Some empirical evidence suggests that the assumption of the Rasch model of equal item discrimination may not hold particularly well for the bank of survey items currently being used by USDA in its measurement of food insecurity.

The current practice in which responses to the food insecurity questions are dichotomized when, in fact, most of the questions have ordered polytomous response options may lead to a significant amount of information loss regarding that household’s level of food

insecurity. This is especially of concern given the relatively few questions that define the food insecurity measure.

Several questions in the food insecurity supplement are followup questions asked only if “yes” is answered to a previous question. This structure should be taken into account in summarizing information about food insecurity. In particular, the responses to the stem item and the frequency followup question are not conditionally independent, an assumption made by the IRT model.

Under current practice, estimates of food insecurity at the household level ignore the large amounts of inherent uncertainty that exist due to its measurement by a small number of items. As a result, it is more appropriate to regard each household’s value of as estimated by its posterior distribution of values rather than by an estimated value that does not reflect its uncertainty. It is not appropriate to ignore this uncertainty when classifying households or estimating the prevalence of food insecurity, either overall or in subsets of households.

Currently USDA collects information on the intensity and frequency of food insecurity in U.S. households. The information does not address the measurement of the duration of spells of food insecurity, either overall or in subsets of households.
These conclusions lead to the following recommendations to improve the categorization of households into food insecurity levels:
Recommendation 51: USDA should consider more flexible alternatives to the dichotomous Rasch model, the latent variable model that underlies the current food insecurity classification scheme. The alternatives should reflect the types of data collected in the Food Security Supplement. Alternative models that should be formally compared include:

Modeling ordered polytomous item responses by ordered polytomous rather than dichotomous item response functions.

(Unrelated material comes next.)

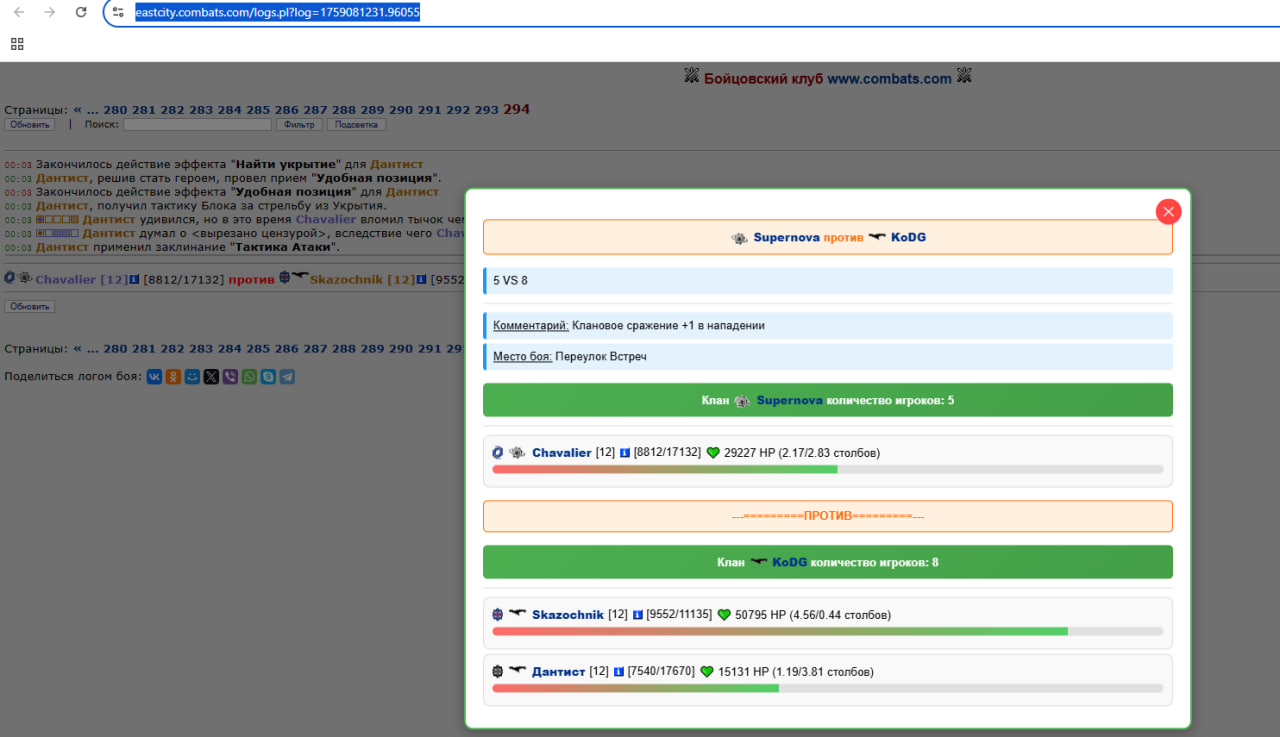Share battle log via WhatsApp icon

(x=249, y=377)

Treating items with frequency followup questions appropriately, for example, as a single ordered polytomous item rather than as two independent questions.

Allowing the item discrimination parameters to differ from item to item when indicated by relevant data.
Recommendation 52: USDA should undertake the following additional analyses in the development of the underlying latent variable model:

Fitting models that allow for different latent distributions for households with children and those without children and possibly other subgroups of respondents.

Fitting models that allow for different item parameters for households with and without children for the questions that are appropriate for all households in order to study the possibility and effects of differential item functioning.

Studying the stability of the measurement system over time, possibly using the methods of differential item functioning.
Recommendation 53: To implement the underlying latent variable model that results from the recommended research, USDA should develop a new classification system that reflects the measurement error inherent in latent variable models. This can be accomplished by classifying households probabilistically along the latent scale, as opposed to the current practice of deterministically using the observed number of affirmations. Furthermore, the new classification system should be more closely tied to the content and location of food insecurity items along the latent scale.
Recommendation 54: USDA should study the differences between the current classification system and the new system, possibly leading to a simple approximation to the new classification system for use in surveys and field studies.
Recommendation 55: USDA should consider collecting data on the duration of spells of food insecurity in addition to the currently measured intensity and frequency measures. Measures of frequency and duration spells may be used independently of the latent variable measuring food insecurity.